Psychotherapeuten können helfen eingefahrene Angewohnheiten, die zu Leid führen, zu ändern, indem sie die eingeengte Wahrnehmung versuchen zu erweitern und so neue Handlungswege aufzeigen .
Es gibt nach Wier keinen vernünftigen Grund irgendjemanden oder etwas zu vergöttern, in ihm nur das absolut ganz Gute zu sehen, und es als heilbringend zu verehren oder im Gegenteil etwas zu verteufeln, nur Schlechtes in ihm zu sehen.
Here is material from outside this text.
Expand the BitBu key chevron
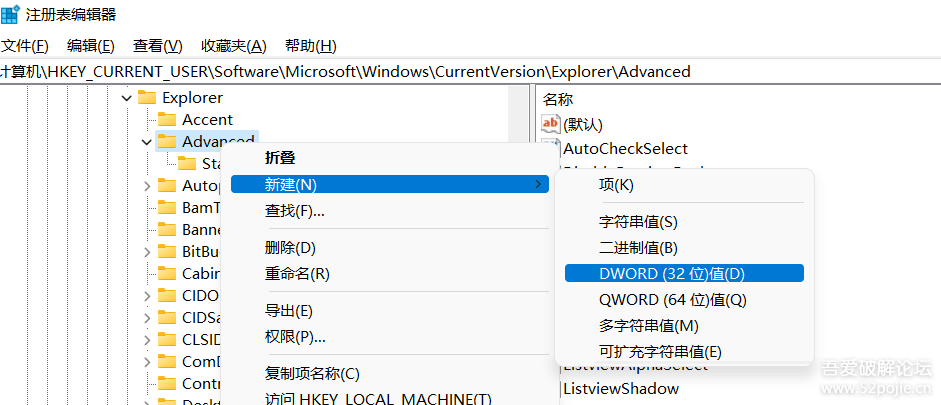Screen dimensions: 941x405 147,252
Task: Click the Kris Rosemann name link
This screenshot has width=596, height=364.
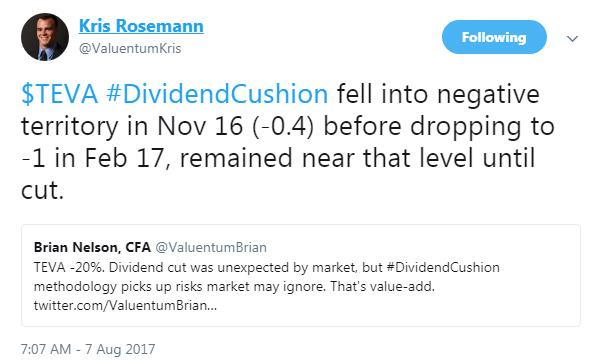Action: [x=141, y=26]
Es sei denn es handelt sich dabei um eine eingeengte Wahrnehmung und den daraus folgenden Projektionen und Halluzinationen.
Weil es sowohl den herschenden wie den beherschten Menschen überfordert, genauer zu differenzieren, flüchten sie sich in vorgegebene Formen der eingeengten Wahrnehmung, wo feste Meinungen bereits vorgegeben sind, die "Welt" bereits geordnet ist, wo Informationen gefiltert werden oder geschönt wird, in Religionen, in Parteien, in Arbeit, in Konsum, zum Fernseher, in (heterosexuelle) Liebesbeziehungen, in Sucht.
Diese soziale Trance beeinhaltet also in sich einen sich selbst aufrechterhaltenden Loop, angefangen beim kranken Individuum, über die leidende Familie, über den Arbeitsplatz, der verloren geht, zur maroden Institutionen, von dort wieder zum Individuum .
Sie schränkt die Wahrnehmung ein, jeder kümmert sich nur um seinen Part und verhindert gleichzeitig Kommunikation."
"Viele Aspekte eines Kriegszustandes deuten auf einen Zustand der Trance hin, wie Wier ihn beschreibt hin, mit all seinen Implikationen bezüglich veränderter geistiger und körperlichen Funktionen: Ein absoluter Ausnahmezustand.
In diesem kollektiven Tranceereignis, konnte und kann Schreckliches passieren, wie ein schlinmmer Film, ein böser Geist, etwas, was sich nur auf der Ebene dieses veränderten Bewußtseins abspielt, und außerhalb davon völlig unverständlich und unfaßbar ist."
sehr, sehr interessant. vielleicht können die interessierten leserInnen hier die eigenen gedanken ergänzend zusammentragen? ich werde hier vermutlich selbst noch einiges nachzutragen haben.